A Brief History of Hacks by Chris M. '12

Unfortunately I couldn't get Stephen Hawking to narrate.

I was out meeting a friend and some of her friends that I didn’t previously know last night, and the topic of school came up.

(SIDE NOTE: that was the most difficult and awkward sentence I’ve typed in a long time. I think the problem stems from not having a good word for “friend of a friend”. In the interest of furthering the human language, I propose we adopt exponential notation to denote level of friendship. I.e. A “friend”, or “root-level” friend is one that you personally know and like. A “friend^2” would be a friend of a “friend”, a “friend^3” would be a friend of a “friend^2”, etc. That would make things so much easier, for example:

“I was going to go to that convention with my friend, but a lot of friend^2s and friend^3s were there, so I felt like I wouldn’t fit in. Plus I don’t have a pair of cat ears to wear.”

See? Isn’t that so much easier? Not to mention your most special friend, or “friend^0” is “the one”. But I digress.)

Anyway, we’re talking about school and I mention that I go to MIT and one of the girls asks:

“Do you participate in the annual prank?”

Relative frequency and vocabulary aside, I was a bit impressed that this girl knew about our hacks, because she was in an entirely different social sphere than MIT. The rest of the girls were a bit confused, so I explained to them what hacks were and began sharing a few of my favorite hacks throughout history, incuding the (in)famous police car on the dome, and the Caltech Cannon.

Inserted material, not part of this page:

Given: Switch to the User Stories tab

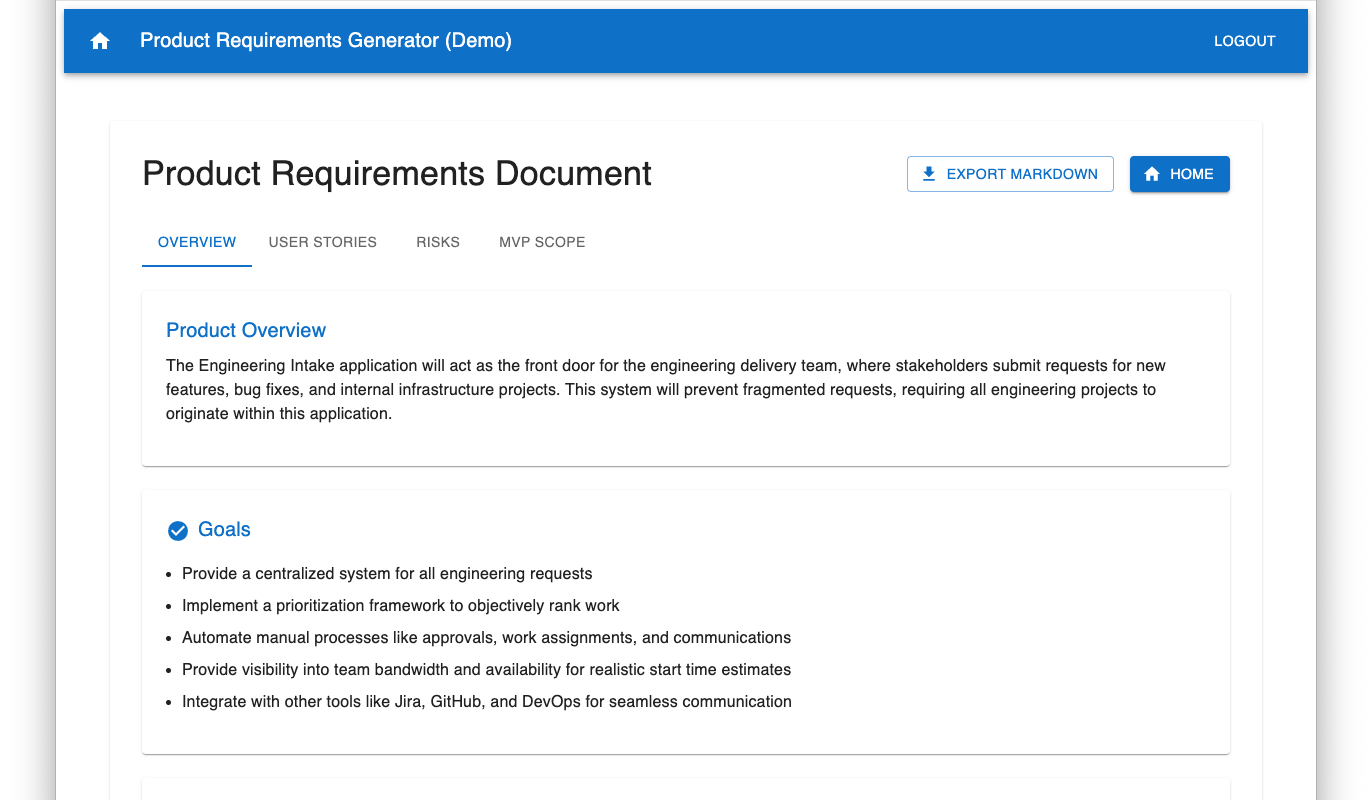Looking at the screenshot, I should (322, 242).
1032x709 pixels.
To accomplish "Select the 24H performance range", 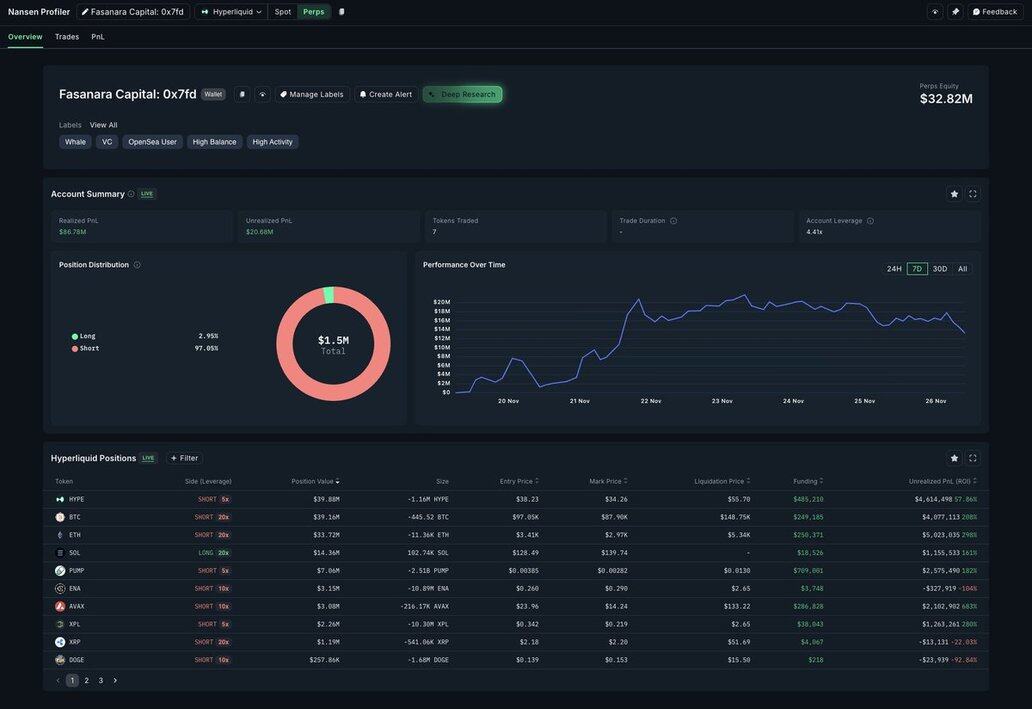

Then this morning, I saw this slideshow of some of the more well-known hacks and figured it’d be worth sharing:

http://www.boston.com/news/local/massachusetts/gallery/100308_mit_hacks/

(SIDE NOTE: If you’re a web developer, please please please, don’t make slideshows where you have to click to load the next page for a single image. Every time you do, Richard Stallman thinks about doing away with the GPL. Use a gallery.)

Some of my personal favorites that I’ve seen are the music notes on the dome, the solar-powered T car (STILL more reliable than the red-line, even though for the first day it was broken) and of course, the upside-down-lounge.

I can’t wait to see what the hackers will come up with this year!

9 responses to “A Brief History of Hacks”

  1. Hehe, I’m liking that exponential friend notation – quite clever!

  2. Really great post! I too liked the exponential notation of the level of friendship.

  3. Piper '13 says:

    People interested in reading about more hacks can also visit hacks.mit.edu. It has lots of photos and descriptions going back to the 1980’s smile

  4. '12 says:

    Is “friend” greater than or less than 1? If friend > 1, you might want to set “friend of a friend” = (friend)^(1/2), and so on. That way “friend of a friend” Is “friend” greater than or less than 1? If friend > 1, you might want to set “friend of a friend” = (friend)^(1/2), and so on. That way “friend of a friend” < “friend”

  5. '12 says:

    That way “friend of a friend” is less than “friend”

  6. '12 says:

    Then again, if 1 = “the one,” then friend Then again, if 1 = “the one,” then friend < 1, so you were right :D

  7. '12 says:

    then friend is less then 1, so you were right all along :D

  8. Sohaib says:

    lol… friend^0…. “the one” :D… exponentials notation for friends is the way to go.
    I remember talking about hackers with my interviewer last round of admissions. He shared a few from his time at MIT. Particularly the one with a pirate flag on the great dome.
    But I have to say that the upside down lounge is the best. The level of detail with the pool table is just awesome. Everything from a working lamp to a billiard table… just perfect… that aside,
    Did u ever participate in a hack?